Pamela Ryder


Pamela Ryder is an American writer. Ryder is the author of Correction of Drift: A Novel in Stories, A Tendency to Be Gone: Stories, and Paradise Field: A Novel in Stories. Her fiction has also been published in many literary journals, including Black Warrior Review, Conjunctions, Prairie Schooner, The Quarterly, Shenandoah, and Unsaid.

Selected works

Regarding Correction of Drift, Irving Malin writes: “I have tried to explicate the remarkable results of Ryder's language—it is, after all, the real mystery. She has moved into poetic metaphor and she makes us feel the romantic, brutal, visionary points of view she offers subtly. It is language itself—with its ability to inflect, affect, reflect the narrative. I congratulate Ryder for her stunning achievement”.
Anna Leahy at The Huffington Post writes: “While the subject matter—the Lindbergh kidnapping—connects the individual parts of Correction of Drift, the reader is set adrift in relation to timeframes, narrators, and many other aspects of fiction upon which we usually rely. That said, this book taught me how to read adrift. The most obvious technique Ryder uses to reorient the reader to this different style is excerpts from newspapers and other documents in between the sections”.
“If A Tendency to be Gone is difficult,” Robert Glick writes, “it is not because its lyrical, punning, and inquisitive sentences are complex, or because its stories do not prioritize character or plot, but because the collection uses language in simultaneously unfamiliar and repetitive ways that force a reexamination of how we use specific vocabularies to engage with the material world. In the opening story, ‘Hovenweep,’ the first-person narrator's relationship with her partner is exposed and complicated by his unceasing technical denotation of the land's formations, its rocks and branches. “‘Basalt,’ he says, ‘Apache’s tears,’ and ‘travertine,’ and names hard things.
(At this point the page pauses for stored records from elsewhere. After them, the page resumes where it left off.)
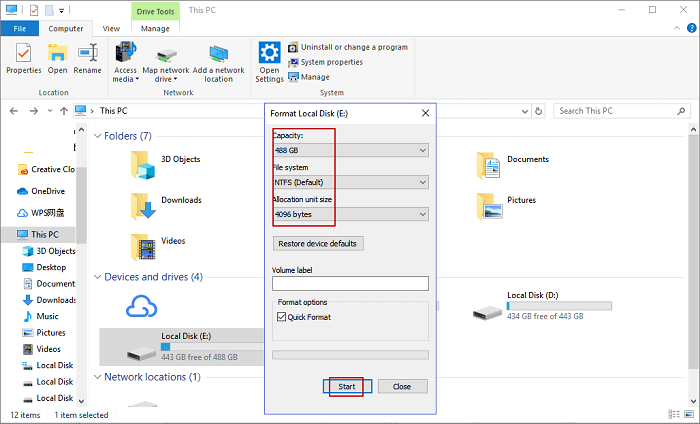This screenshot has width=700, height=424.
Task: Collapse the Devices and drives section
Action: (x=97, y=277)
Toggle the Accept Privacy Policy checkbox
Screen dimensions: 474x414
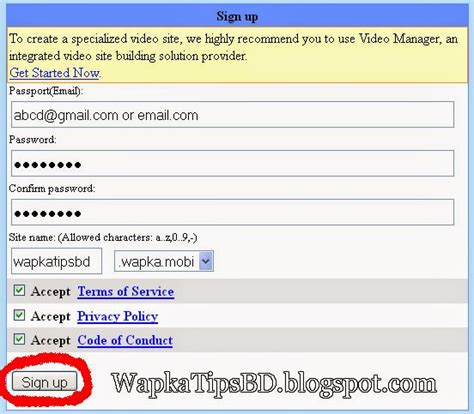[x=19, y=315]
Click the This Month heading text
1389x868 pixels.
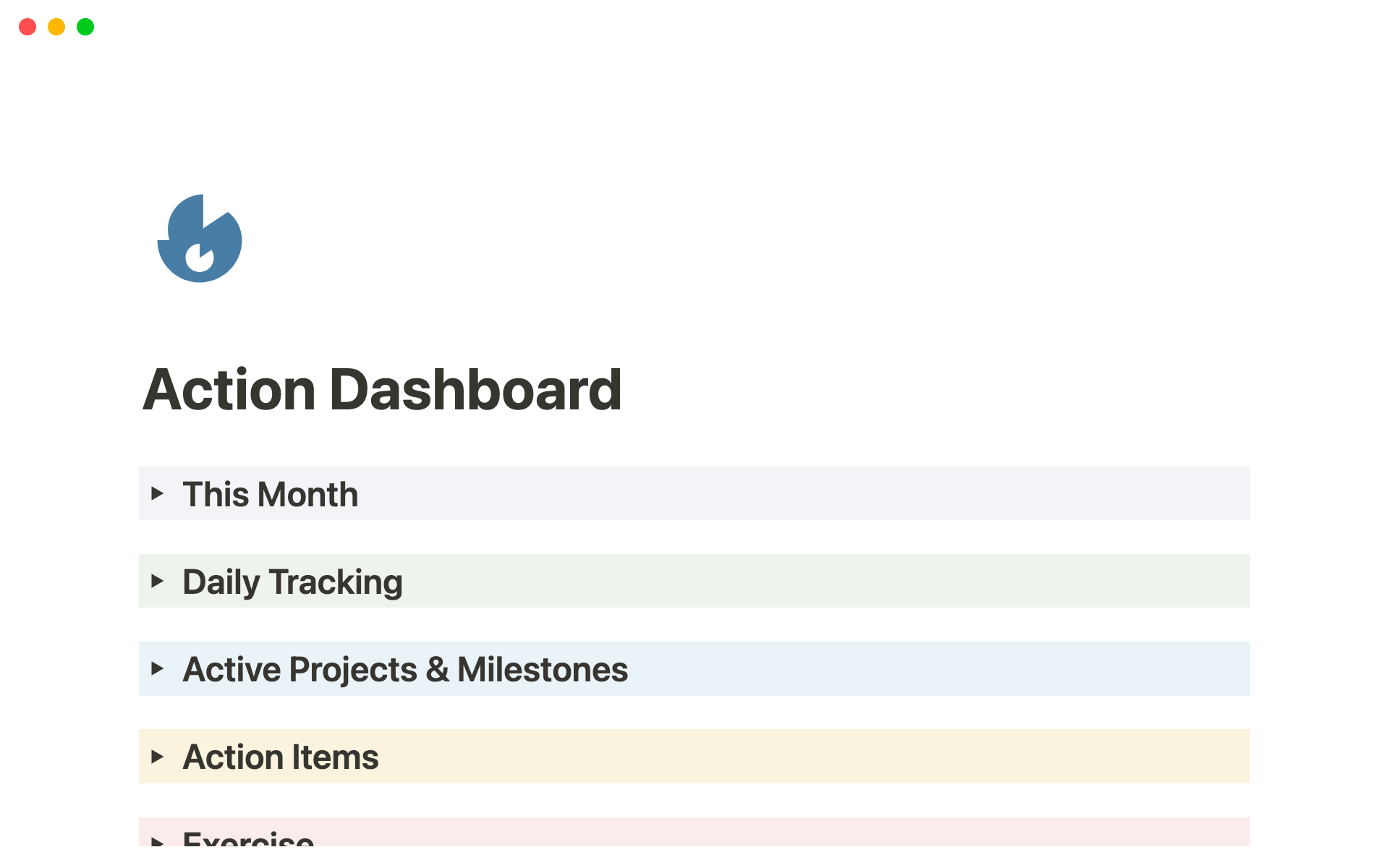click(271, 495)
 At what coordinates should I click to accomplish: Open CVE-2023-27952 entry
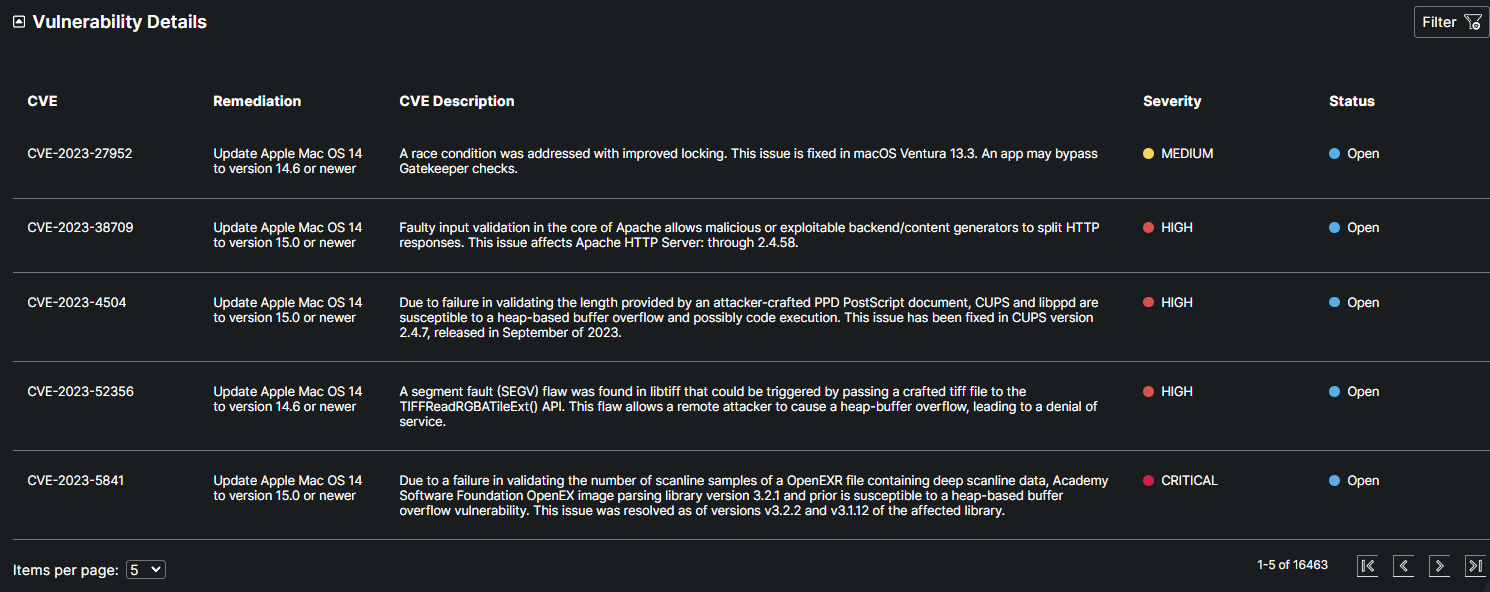point(80,154)
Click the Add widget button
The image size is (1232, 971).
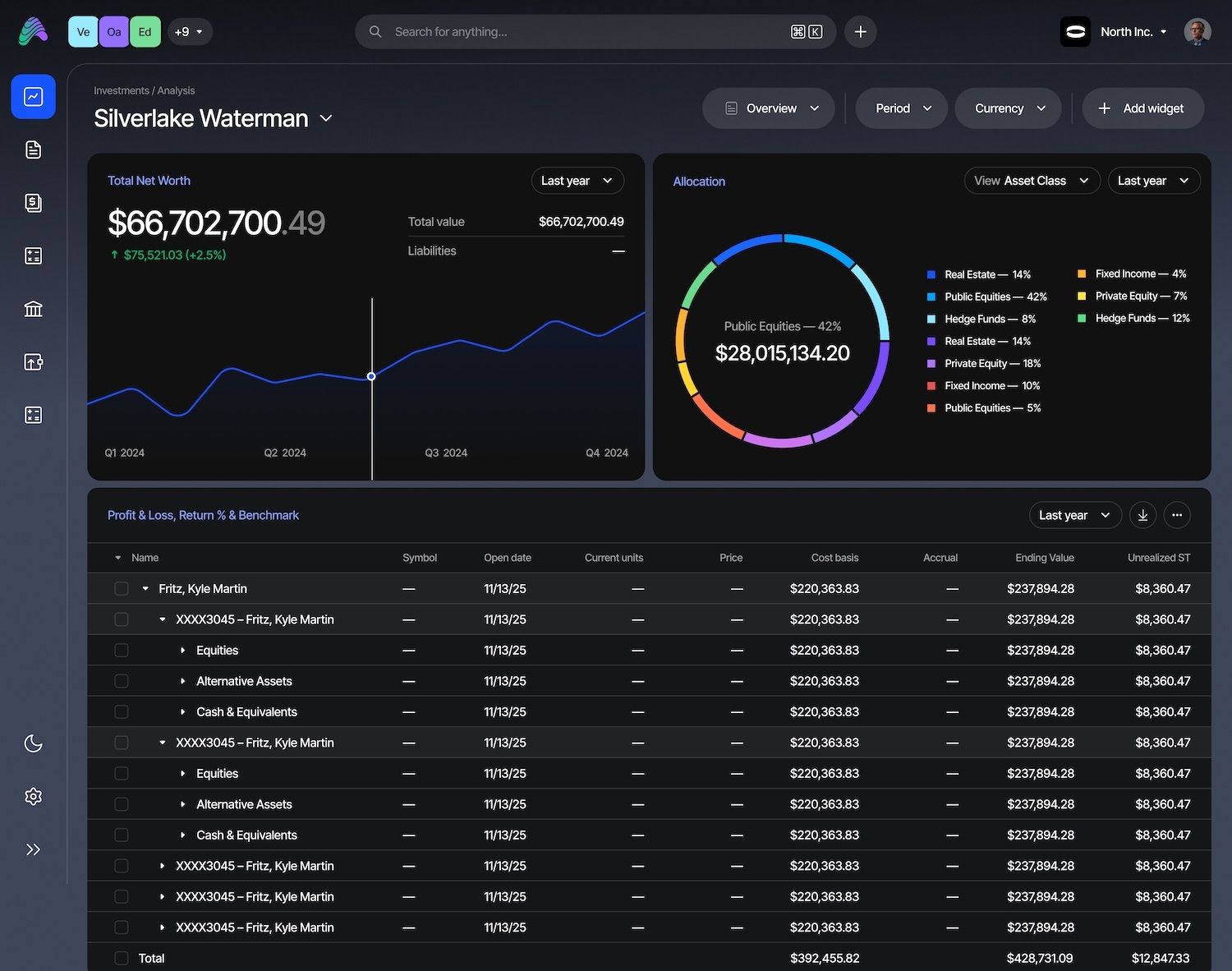(1142, 108)
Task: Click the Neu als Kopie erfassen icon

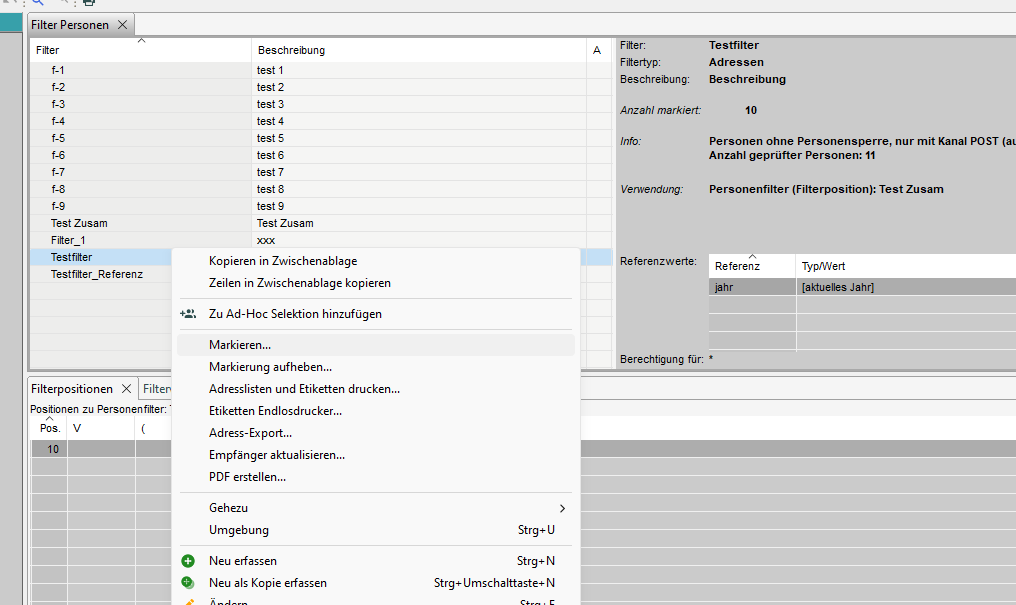Action: [x=187, y=583]
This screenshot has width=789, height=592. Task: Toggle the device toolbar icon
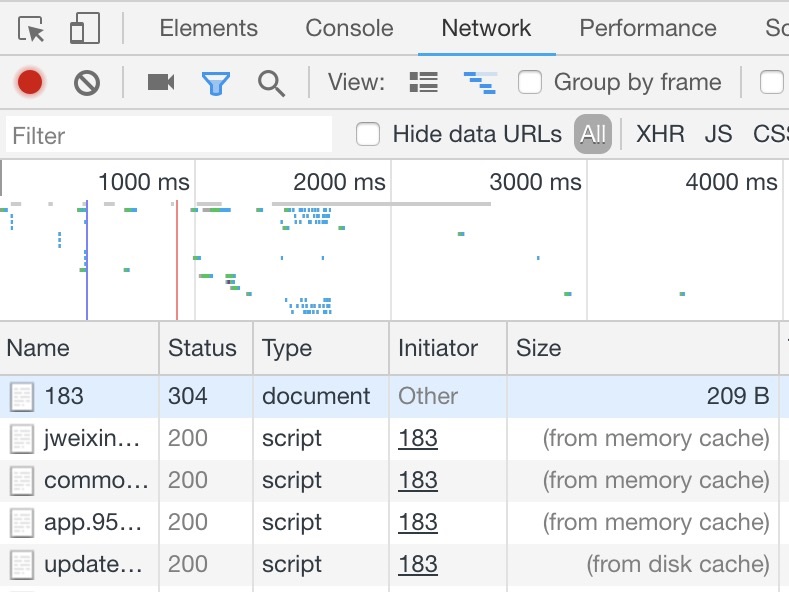pyautogui.click(x=84, y=29)
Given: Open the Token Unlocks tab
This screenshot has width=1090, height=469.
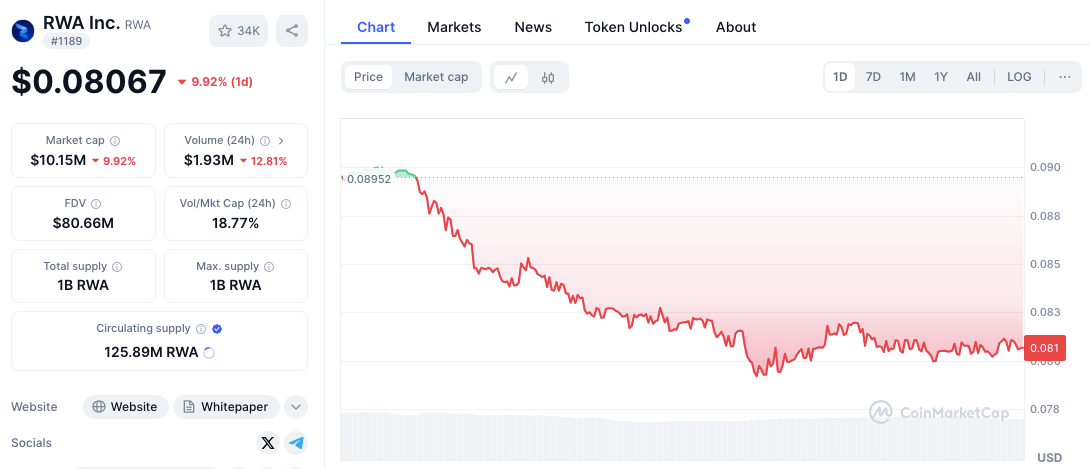Looking at the screenshot, I should [x=633, y=27].
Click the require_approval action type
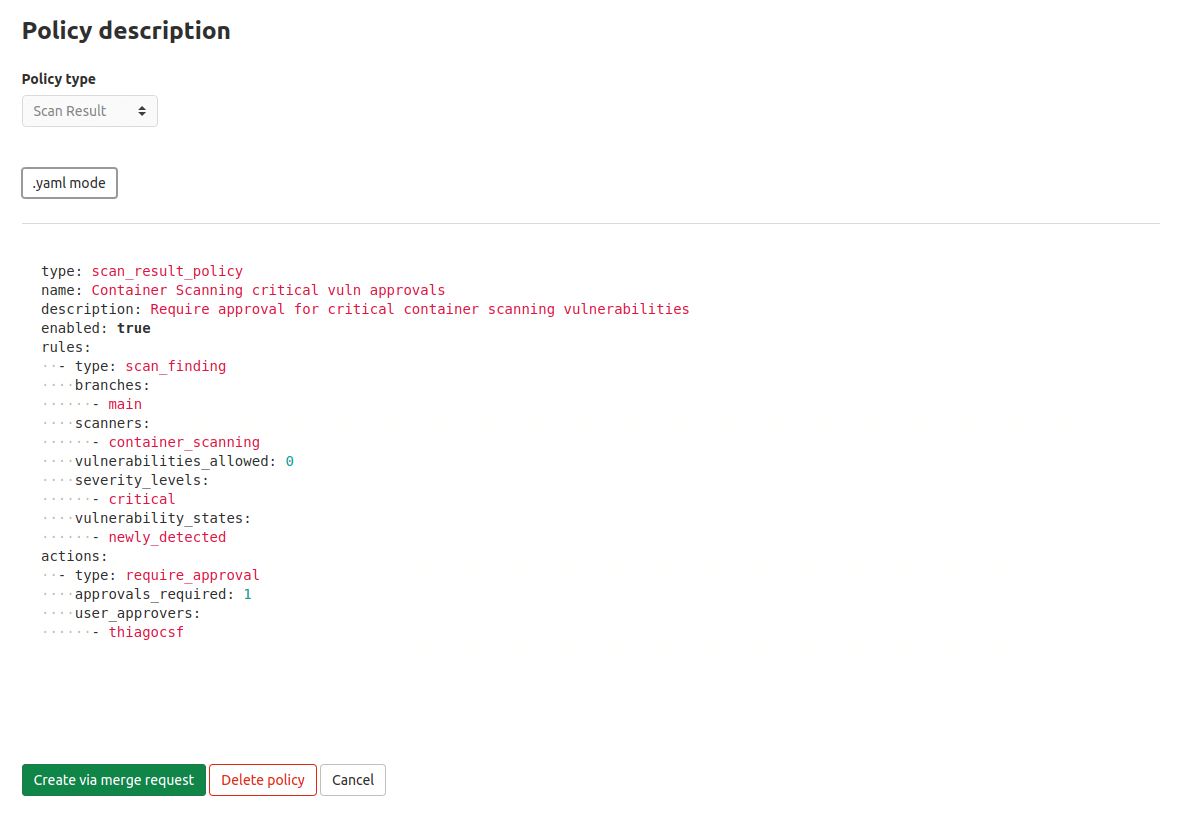This screenshot has height=816, width=1180. [x=192, y=575]
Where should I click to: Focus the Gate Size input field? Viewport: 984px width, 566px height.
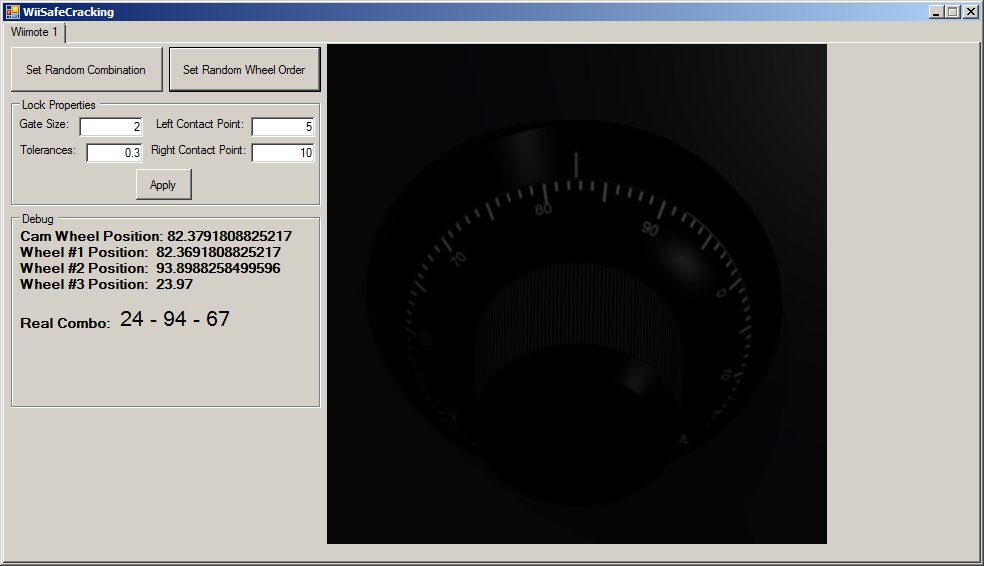111,127
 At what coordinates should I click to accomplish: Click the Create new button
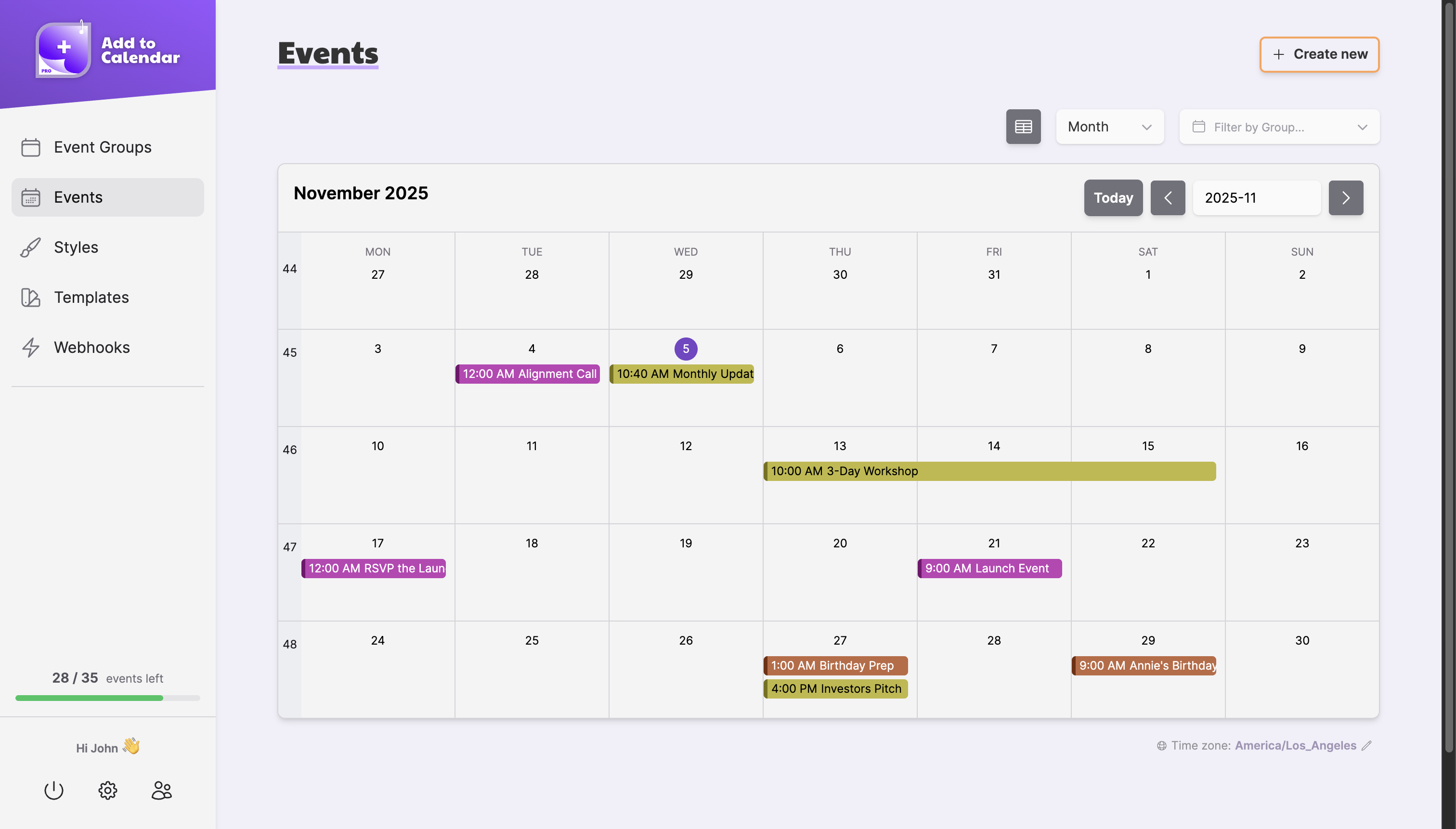[x=1318, y=54]
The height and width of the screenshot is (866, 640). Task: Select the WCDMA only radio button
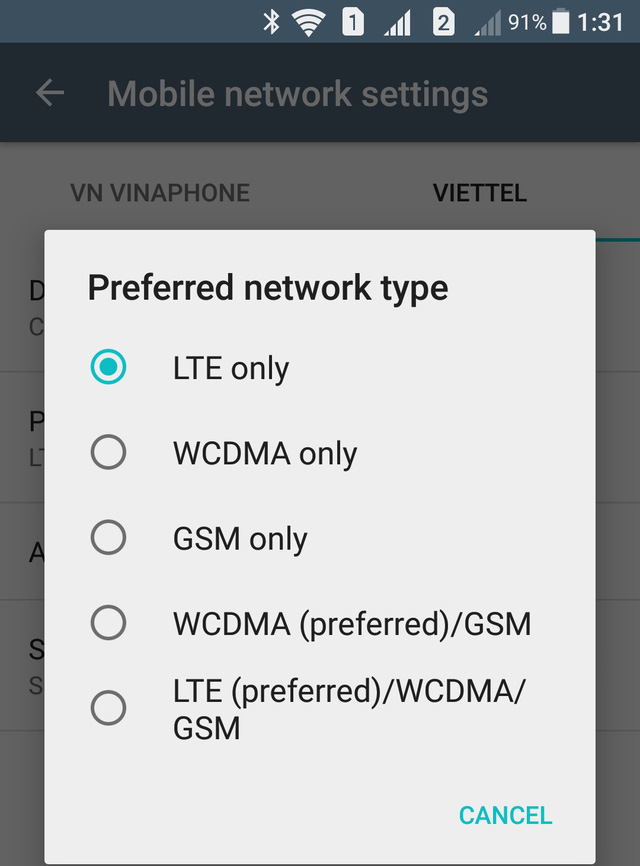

But sandstone is what this canyon is—wind-scoured, river cut and carved, leached through and leaving behind the buttes and mesas, the solid buttresses that fall to pieces in a breeze.” This passage gives us Ryder’s lyrical prose through specific vocabularies: a defamiliarized language used by the narrator to learn and relearn, to gain access to the actual material signified”.